Dual-belt Treadmill Training with Open-skill Stepping Tasks in Day-care Rehabilitation Users: Effects on Balance and Cognition

Abstract ID
4648
Authors' names
Masanori Wakida1, Takahito Wada2,3, Ryo Kubota2,3, Hiroaki Tanaka3,4, Kimihiko Mori1, Kimitaka Hase3,4
Author's provenances
1 Faculty of Rehabilitation, Kansai Medical University,2 Dept of Rehabilitation, Kansai Medical University Kori Hospital,3 Dept of Physical Medicine and Rehabilitation, Kansai Medical University,4 Dept of Rehabilitation, Kansai Medical University Hospital
Abstract category
Abstract sub-category

Abstract

Introduction: Day-care rehabilitation users are at high risk of falls, and pragmatic interventions deliverable within routine services are needed. Dual-belt treadmill training can provide task-specific balance challenges while maintaining a feasible dose. We examined whether adding dual-belt treadmill balance training to routine rehabilitation is associated with improvements in dynamic balance/mobility and cognition in very old adults.
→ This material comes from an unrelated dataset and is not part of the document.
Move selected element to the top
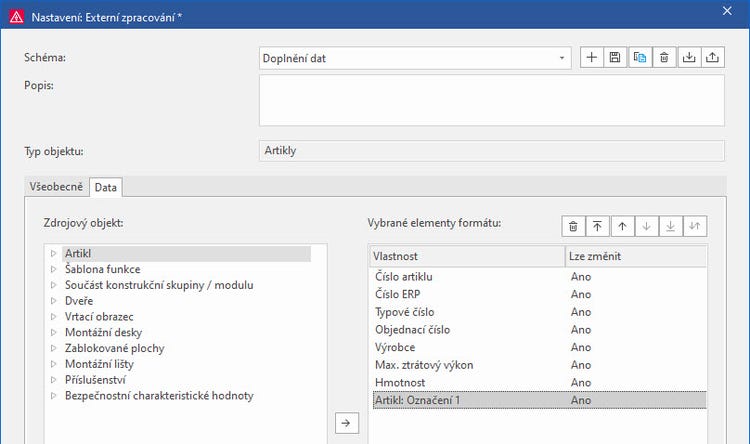The width and height of the screenshot is (750, 444). (x=597, y=226)
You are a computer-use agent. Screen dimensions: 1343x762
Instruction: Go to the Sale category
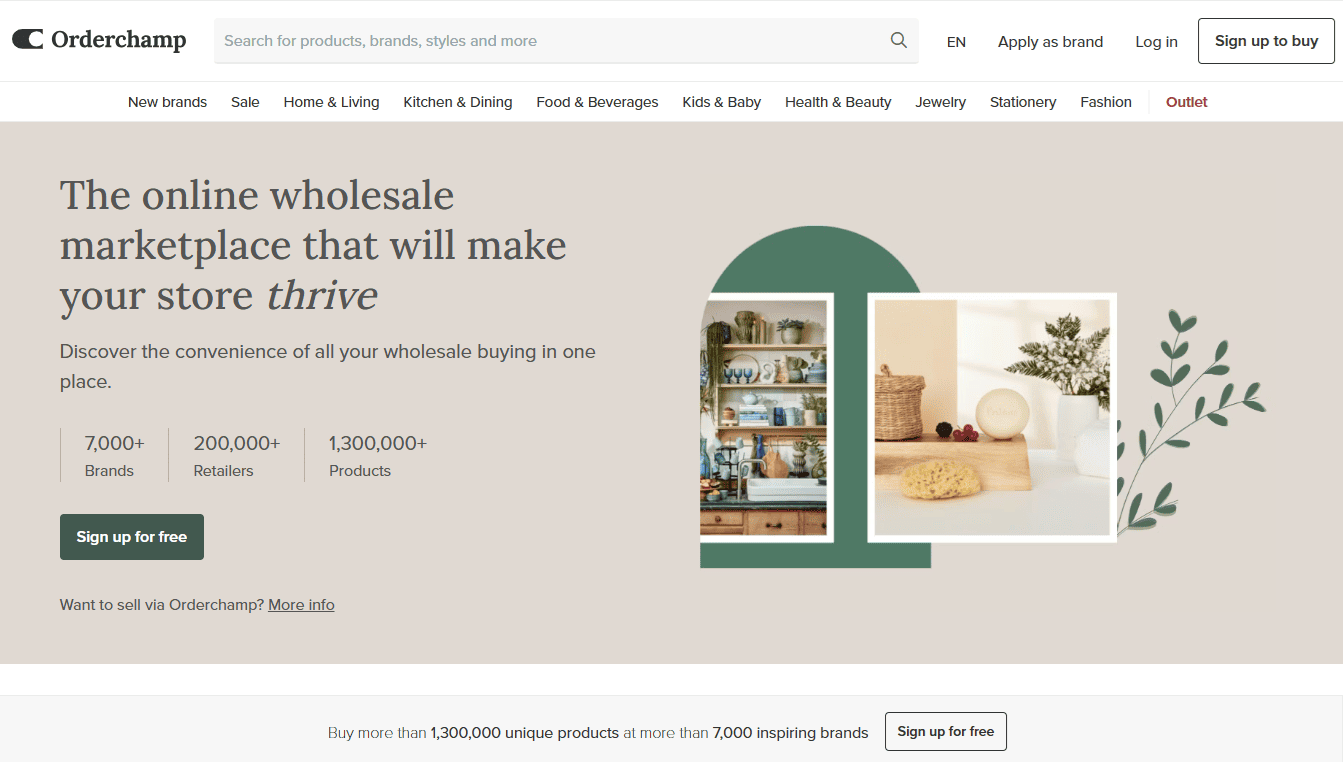tap(245, 102)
Method: This single-group pre–post study included 47 day-care rehabilitation users (age 81.4±6.7 years). Participants continued routine rehabilitation (strength and aerobic training) and additionally performed dual-belt treadmill balance training once weekly for 20 minutes over 3 months (~12 sessions). The dual-belt training used an open-skill task in which random numbers were displayed on a monitor and participants moved forward/backward and side-to-side between lanes to press the corresponding target button at one of four corners, aiming to elicit both voluntary and reactive multi-directional stepping. Outcomes were assessed pre and post: Community Balance and Mobility Scale (CB&M), Trail Making Test Part A (TMT-A), Falls Efficacy Scale (FES), and Montreal Cognitive Assessment (MoCA). Paired t-tests were used for CB&M and FES; Wilcoxon signed-rank tests for TMT-A and MoCA. Effect sizes were reported as Cohen’s dz (CB&M) and rank-biserial r (MoCA). Exploratory analyses examined baseline dependency and associations between change in balance/mobility (ΔCB&M) and changes in other outcomes.
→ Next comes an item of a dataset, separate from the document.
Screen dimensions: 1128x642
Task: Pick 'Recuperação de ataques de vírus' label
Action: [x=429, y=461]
Results: CB&M improved from 41.9±16.1 to 47.2±16.1 (p<0.001; Cohen’s dz=0.69). MoCA improved from 22.0±4.5 to 23.0±5.0 (p=0.027; rank-biserial r=0.38). TMT-A and FES showed no significant pre–post changes. Greater MoCA gain occurred in those with lower baseline MoCA (r=-0.50, p<0.001). Improvements in balance/mobility were associated with cognitive change (ΔMoCA vs ΔCB&M: r=0.40, p=0.006) and with FES change (r=-0.33, p=0.024).

Conclusion: A 3-month, once-weekly dual-belt treadmill balance training added to routine day-care rehabilitation was associated with meaningful improvement in dynamic balance/mobility and a small improvement in global cognition. Future controlled studies should confirm causality and clarify which individuals benefit most.